Oftmals wird von Repetenten das Schulversagen durch mangelnden Fleiß, kein Interesse am Unterrichtsfach oder zuwenig gelernt zu haben entschuldigt. Den Lehrer trifft natürlich auch eine Teilschuld, da man zum Beispiel kein gutes Verhältnis mit dem Lehrer hatte. Auch ist der Unterrichtsstil des Lehrers und sein Umgang mit den SchülerInnen verantwortlich dafür seine Leistungen nicht entsprechend erbracht zu haben (vgl. Hurrelmann & Wolf 1986, S. 27ff).
Die Sichtweise der Eltern ist ähnlich wie die Schülersichtweise. Auch hier ist der Hauptverantwortliche für das Versagen die Schule bzw. der Lehrer (vgl. Hurrelmann & Wolf 1986, S. 29).
SchülerInnen reagieren oft „cool“ auf Schulversagen. Nach außen hin zeigen sie selten Gefühlsregungen. Jedoch leiden fast alle SchülerInnen unter dieser Thematik (vgl. Hurrelmann & Wolf 1986, S. 28). Man kann behaupten, dass SchülerInnen einen Knacks fürs Leben durch das Sitzen bleiben bekommen. Mit dem Wechseln in die neue Klasse muss der Schüler seine alten Freunde verlassen und sich in eine neue Klasse einfügen.
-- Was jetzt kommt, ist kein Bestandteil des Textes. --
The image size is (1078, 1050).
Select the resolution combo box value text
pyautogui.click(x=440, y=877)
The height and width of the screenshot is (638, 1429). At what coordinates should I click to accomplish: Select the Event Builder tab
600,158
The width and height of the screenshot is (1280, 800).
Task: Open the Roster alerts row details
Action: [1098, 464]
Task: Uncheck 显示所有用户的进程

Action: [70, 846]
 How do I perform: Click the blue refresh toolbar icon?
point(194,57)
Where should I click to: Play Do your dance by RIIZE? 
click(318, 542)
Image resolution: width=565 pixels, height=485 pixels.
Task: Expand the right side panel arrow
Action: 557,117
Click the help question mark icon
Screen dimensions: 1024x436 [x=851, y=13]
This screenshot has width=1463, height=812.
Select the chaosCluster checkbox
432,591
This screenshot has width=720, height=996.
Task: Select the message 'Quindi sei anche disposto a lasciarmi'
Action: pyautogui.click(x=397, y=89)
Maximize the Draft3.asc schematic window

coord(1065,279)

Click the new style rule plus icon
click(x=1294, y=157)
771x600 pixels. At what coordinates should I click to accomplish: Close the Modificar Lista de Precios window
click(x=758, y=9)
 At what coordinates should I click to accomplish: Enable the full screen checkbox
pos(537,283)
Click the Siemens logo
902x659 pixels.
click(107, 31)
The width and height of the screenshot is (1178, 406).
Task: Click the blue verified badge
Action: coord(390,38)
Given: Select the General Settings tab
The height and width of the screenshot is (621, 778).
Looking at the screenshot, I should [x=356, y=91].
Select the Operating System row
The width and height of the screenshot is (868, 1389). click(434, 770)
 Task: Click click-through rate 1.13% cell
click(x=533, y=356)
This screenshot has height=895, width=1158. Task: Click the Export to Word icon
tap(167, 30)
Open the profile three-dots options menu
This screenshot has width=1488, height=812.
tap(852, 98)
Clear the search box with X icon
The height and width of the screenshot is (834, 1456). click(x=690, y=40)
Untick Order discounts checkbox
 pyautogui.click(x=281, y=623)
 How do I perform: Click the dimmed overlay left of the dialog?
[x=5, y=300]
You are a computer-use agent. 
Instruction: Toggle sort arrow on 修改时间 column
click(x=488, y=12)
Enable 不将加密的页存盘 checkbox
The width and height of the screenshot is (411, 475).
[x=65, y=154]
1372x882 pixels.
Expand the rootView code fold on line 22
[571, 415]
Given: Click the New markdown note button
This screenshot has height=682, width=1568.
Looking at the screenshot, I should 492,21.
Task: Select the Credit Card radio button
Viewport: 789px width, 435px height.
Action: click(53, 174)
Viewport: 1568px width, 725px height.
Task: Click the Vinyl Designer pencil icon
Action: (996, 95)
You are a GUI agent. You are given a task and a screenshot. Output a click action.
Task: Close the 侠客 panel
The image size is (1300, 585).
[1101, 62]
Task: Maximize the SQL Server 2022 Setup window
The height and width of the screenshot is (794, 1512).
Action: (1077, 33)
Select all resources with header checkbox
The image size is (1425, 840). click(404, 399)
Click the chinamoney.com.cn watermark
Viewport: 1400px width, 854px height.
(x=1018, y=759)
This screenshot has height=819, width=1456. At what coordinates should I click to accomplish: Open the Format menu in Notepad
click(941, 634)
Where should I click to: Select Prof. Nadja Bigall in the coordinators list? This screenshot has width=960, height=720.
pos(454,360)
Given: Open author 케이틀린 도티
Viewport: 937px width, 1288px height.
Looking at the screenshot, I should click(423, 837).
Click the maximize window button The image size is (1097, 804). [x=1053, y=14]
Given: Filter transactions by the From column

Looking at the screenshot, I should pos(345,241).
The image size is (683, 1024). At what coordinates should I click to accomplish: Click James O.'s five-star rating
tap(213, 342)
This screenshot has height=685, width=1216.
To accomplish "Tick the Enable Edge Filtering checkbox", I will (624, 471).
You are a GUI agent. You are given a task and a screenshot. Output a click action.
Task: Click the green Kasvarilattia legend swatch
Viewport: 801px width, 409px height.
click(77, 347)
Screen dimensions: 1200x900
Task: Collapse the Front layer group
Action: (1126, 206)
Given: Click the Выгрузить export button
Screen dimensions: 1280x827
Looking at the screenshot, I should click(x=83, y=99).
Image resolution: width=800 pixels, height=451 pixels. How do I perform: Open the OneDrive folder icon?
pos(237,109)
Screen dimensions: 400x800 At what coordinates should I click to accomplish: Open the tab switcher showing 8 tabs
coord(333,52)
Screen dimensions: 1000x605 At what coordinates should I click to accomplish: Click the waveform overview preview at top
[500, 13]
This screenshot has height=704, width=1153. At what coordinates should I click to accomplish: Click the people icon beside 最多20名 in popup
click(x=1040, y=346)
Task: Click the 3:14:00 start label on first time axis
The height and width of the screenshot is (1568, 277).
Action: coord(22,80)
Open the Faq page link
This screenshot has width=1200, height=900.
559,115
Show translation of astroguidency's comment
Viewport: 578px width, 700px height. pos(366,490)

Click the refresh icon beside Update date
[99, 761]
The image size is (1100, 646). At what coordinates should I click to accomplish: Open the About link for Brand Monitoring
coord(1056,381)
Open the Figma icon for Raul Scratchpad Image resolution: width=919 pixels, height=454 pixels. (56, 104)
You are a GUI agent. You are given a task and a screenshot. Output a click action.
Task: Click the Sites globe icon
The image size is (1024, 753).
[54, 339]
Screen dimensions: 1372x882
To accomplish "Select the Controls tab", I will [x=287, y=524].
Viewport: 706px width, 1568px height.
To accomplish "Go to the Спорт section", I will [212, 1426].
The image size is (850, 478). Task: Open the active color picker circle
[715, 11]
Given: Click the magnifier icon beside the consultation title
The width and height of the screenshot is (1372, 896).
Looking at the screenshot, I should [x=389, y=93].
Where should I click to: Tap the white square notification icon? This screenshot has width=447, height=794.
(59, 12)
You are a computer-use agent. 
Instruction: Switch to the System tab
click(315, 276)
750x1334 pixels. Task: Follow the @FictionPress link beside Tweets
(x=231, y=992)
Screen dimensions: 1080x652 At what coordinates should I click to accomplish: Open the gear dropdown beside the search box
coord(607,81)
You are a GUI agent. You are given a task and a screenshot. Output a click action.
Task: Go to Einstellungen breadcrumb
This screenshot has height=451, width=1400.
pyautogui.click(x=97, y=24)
Die neue Klasse beobachtet den Sitzenbleiber genau, stempelt ihn, speziell in Volks- und Hauptschule, als Versager ab und grenzt ihn aus der Gemeinschaft aus.
Die Anforderungen die ein Sitzenbleiber an sich selbst stellt, stehen in engen Zusammenhang mit der Integration in der neuen Klasse. Die Ablehnung der neuen Klasse trifft das Selbstwertgefühl des Repetenten. Es ist dann oft der Fall, dass er auch in den anderen Fächer schwächer wird. Der Schulmisserfolg überträgt sich auch das Leben des Schülers. Dies zeigt sich durch Misserfolgsreaktionen wie z.B. die Eltern zu belügen oder durch Aggressionen. Es entsteht ein Teufelskreis. Durch diese Reaktionen wird er wiederum von Eltern, Schülern oder Lehrer kritisiert. Dadurch hat der Schüler noch mehr Angst zu versagen. Je mehr Angst er hat desto weniger traut er sich selbst und seinen Fähigkeiten zu. Diese Situation kann sich soweit entwickeln, dass eine sehr große Schulangst aufgebaut wird (z.B. Black-out bei Prüfungen) (vgl. Jeske 1981, S. 369ff).
Hurrelmann, K. & Wolf, H. K. (1986). Schulerfolg und Schulversagen im Jugendalter. Fallanalysen von Bildungslaufbahnen. Weinheim und München: Juventa Verlag
Jeske, W. (1981). Versetzen oder Sitzenbleiben Das Problem der Leistungsversager. In W. Twellmann (Hrsg.), Handbuch Schule und Unterricht. Band 1. (S. 361-377). Düsseldorf: Schwann-Handbuch.